- 35°21′49″N 139°24′01″E﻿ / ﻿35.36361°N 139.40028°E
- Type: settlement trace
- Periods: Yayoi period
- Location: Chigasaki, Kanagawa, Japan
- Region: Kantō region

Site notes
- Public access: Yes (no public facilities)

= Shimoterao Nishikata Site =

The Shimoterao Nishikata Site (下寺尾西方遺跡, Shimoterao Nishikata iseki) is an archaeological site in Chigasaki, Kanagawa Prefecture, in the southern Kantō region of Japan containing a middle to late Yayoi period settlement trace. The site was designated a National Historic Site of Japan in 2019. The site is located near the Shimoterao Kanga site, also a National Historic Site.

==Overview==
The Shimoterao Nishikata Site is located at the western end of the Sagamino Plateau at an elevation of approximately 13 meters. Archaeological excavations conducted by the Chigasaki City Board of Education have found the traces of one of the largest moated settlements in the southern Kantō region dating to the latter half of the middle Yayoi period.
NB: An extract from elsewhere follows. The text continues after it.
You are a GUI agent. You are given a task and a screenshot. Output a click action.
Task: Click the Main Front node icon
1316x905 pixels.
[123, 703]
The settlement had two phases of construction. The initial settlement extended for 200 meters east-to-west by 250 meters north-to-south, with an area of about 40,000 square meters, and was surrounded by a moat. In the later phase of the settlement, the area was extended to 400 meters east-to-west by 268 meters north-to-south, of 84,000 square meters, and the moats were correspondingly extended, and a second moat was dug. From the inside the enclosure, the foundations of 58 pit dwellings, one prehistoric storage pit and three middens with a large concentration of Yayoi pottery were discovered. In addition to various earthenware shards, other artifacts included weapons such as thick sword-bladed stone axes and hollowed-in columnar single-edged stone axes, various utilitarian stone tools as well as grindstones, small amounts of ironware and jewelry such as magatama and tubular beads. One of the magatama was a large unfinished product with a length of 6.09 cm, indicating that this was also a production site.

The site is about a ten-minute walk from Chigasaki Station.